→ **Extract provided**:
Item  10. Directors, Executive Officers and Corporate Governance.

The information required by Item 10 with respect to our executive officers and key employees is included in Part I of this report.

The information required by Item 10 with respect to our directors is incorporated by reference to the information included under the caption “Election of Directors” in our Proxy Statement for the 2014 Annual Meeting of Shareholders. We plan to file such Proxy Statement within 120 days after December 31, 2013, the end of our fiscal year.

The information required by Item 10 with respect to compliance with Section 16 of the Exchange Act is incorporated by reference to the information included under the caption “Section 16(a) Beneficial Ownership Reporting Compliance” in our Proxy Statement for the 2014 Annual Meeting of Shareholders.

The information required by Item 10 with respect to our audit committee and our audit committee financial expert is incorporated by reference to the information included under the caption “The Board, Its Committees and Its Compensation—Audit Committee” in our Proxy Statement for the 2014 Annual Meeting of Shareholders.

The information required by Item 10 with respect to our code of business conduct and ethics for executive and financial officers and directors is posted on our website at www.amerisafe.com in the Investor Relations section under “Governance—Code of Conduct.” We will post information regarding any amendment to, or waiver from, our code of business conduct and ethics on our website in the Investor Relations section under Corporate Governance.

→ **Stated problem**: Say whether each statement agrees with the Item 10 excerpt above, answering yes or no and quoting the deciding words: (a) information about executive officers is given in Part I of the report; (b) the code of business conduct and ethics is incorporated by reference to the Proxy Statement; (c) the Proxy Statement is to be filed within 90 days after the fiscal year ends.

→ **Material provided**:

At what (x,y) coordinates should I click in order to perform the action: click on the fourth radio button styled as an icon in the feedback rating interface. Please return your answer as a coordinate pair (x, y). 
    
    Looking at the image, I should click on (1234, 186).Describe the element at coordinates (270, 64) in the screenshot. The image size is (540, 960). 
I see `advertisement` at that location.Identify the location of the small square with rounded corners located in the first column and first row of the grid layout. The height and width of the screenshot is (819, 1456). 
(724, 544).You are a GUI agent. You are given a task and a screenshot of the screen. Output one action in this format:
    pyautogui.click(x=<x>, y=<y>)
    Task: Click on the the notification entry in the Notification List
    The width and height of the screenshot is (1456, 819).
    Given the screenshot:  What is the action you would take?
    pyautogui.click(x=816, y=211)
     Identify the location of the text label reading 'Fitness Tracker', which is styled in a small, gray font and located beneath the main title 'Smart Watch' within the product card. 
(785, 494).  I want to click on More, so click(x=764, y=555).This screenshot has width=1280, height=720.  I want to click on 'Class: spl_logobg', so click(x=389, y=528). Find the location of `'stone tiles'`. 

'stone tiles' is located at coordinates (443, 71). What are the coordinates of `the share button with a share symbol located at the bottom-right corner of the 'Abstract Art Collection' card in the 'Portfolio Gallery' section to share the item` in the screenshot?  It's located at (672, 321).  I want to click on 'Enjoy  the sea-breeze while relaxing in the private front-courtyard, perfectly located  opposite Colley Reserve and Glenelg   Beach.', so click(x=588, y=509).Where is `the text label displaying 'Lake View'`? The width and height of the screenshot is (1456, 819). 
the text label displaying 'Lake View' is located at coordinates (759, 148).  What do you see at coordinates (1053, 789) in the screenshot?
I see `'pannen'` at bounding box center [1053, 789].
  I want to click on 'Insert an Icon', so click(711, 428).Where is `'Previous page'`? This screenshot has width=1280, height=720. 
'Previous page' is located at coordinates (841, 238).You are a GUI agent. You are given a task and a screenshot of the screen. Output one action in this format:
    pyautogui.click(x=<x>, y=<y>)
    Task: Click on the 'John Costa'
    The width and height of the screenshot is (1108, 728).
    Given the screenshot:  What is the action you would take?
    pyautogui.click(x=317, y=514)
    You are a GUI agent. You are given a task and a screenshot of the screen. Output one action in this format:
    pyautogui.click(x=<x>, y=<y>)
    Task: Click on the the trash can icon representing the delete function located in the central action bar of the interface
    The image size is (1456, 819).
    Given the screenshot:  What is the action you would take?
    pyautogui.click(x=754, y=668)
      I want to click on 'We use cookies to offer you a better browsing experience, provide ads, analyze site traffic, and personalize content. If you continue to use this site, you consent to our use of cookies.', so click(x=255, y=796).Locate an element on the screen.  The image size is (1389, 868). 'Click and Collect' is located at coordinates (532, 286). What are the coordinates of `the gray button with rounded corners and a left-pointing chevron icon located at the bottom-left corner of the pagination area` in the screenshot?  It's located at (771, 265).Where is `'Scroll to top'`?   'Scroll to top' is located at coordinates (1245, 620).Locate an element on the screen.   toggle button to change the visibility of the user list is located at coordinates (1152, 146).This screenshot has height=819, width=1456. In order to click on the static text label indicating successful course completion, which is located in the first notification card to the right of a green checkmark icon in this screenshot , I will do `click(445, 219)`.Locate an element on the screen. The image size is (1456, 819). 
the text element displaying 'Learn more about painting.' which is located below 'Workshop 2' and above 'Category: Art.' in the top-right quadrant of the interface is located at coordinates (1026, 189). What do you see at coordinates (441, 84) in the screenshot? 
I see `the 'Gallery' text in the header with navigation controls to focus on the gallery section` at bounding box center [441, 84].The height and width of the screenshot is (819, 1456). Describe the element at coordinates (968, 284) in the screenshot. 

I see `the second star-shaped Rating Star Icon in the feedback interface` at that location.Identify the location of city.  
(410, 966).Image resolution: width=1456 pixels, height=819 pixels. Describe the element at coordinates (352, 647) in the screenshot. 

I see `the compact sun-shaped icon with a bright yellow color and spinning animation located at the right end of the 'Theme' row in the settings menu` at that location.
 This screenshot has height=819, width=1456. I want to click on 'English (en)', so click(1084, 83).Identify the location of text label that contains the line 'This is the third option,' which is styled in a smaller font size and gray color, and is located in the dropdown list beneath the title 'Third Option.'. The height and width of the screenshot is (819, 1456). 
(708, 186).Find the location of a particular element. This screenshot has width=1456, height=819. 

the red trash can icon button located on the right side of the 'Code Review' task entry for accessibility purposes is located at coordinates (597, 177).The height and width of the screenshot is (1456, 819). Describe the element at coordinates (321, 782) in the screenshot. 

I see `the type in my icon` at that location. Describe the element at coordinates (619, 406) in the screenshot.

→ **Exercise solution**:
(a) Yes: "is included in Part I of this report"
(b) No: "is posted on our website at www.amerisafe.com in the Investor Relations section under “Governance—Code of Conduct.”"
(c) No: "within 120 days after December 31, 2013, the end of our fiscal year"